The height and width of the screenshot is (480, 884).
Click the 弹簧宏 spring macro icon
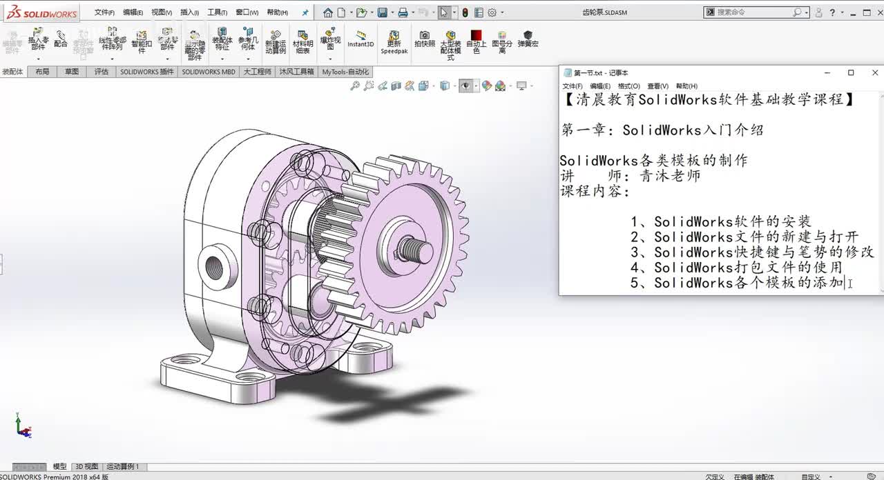coord(528,39)
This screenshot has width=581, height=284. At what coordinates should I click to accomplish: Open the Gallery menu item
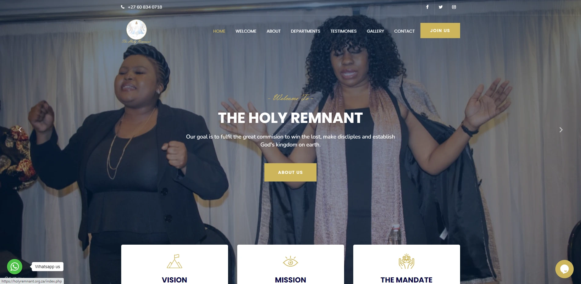click(x=375, y=31)
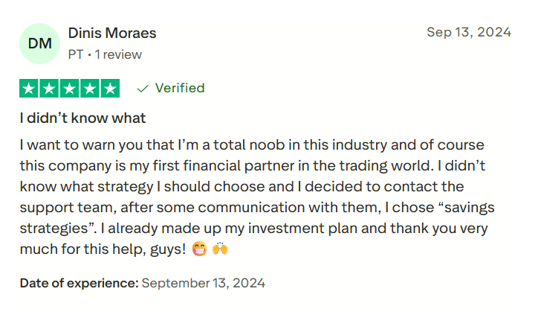The image size is (541, 312).
Task: Click the PT country code
Action: pos(75,54)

* * * * * * * * *

(Exercise objective): Your copy should match the records word for word, with the pictures removed.

(Task result):
The height and width of the screenshot is (480, 884).
Click the 弹簧宏 spring macro icon
coord(528,39)
This screenshot has width=581, height=284. At what coordinates should I click to accomplish: Open the Gallery menu item
click(x=375, y=31)
The image size is (541, 312).
Task: Click the PT country code
Action: pos(75,54)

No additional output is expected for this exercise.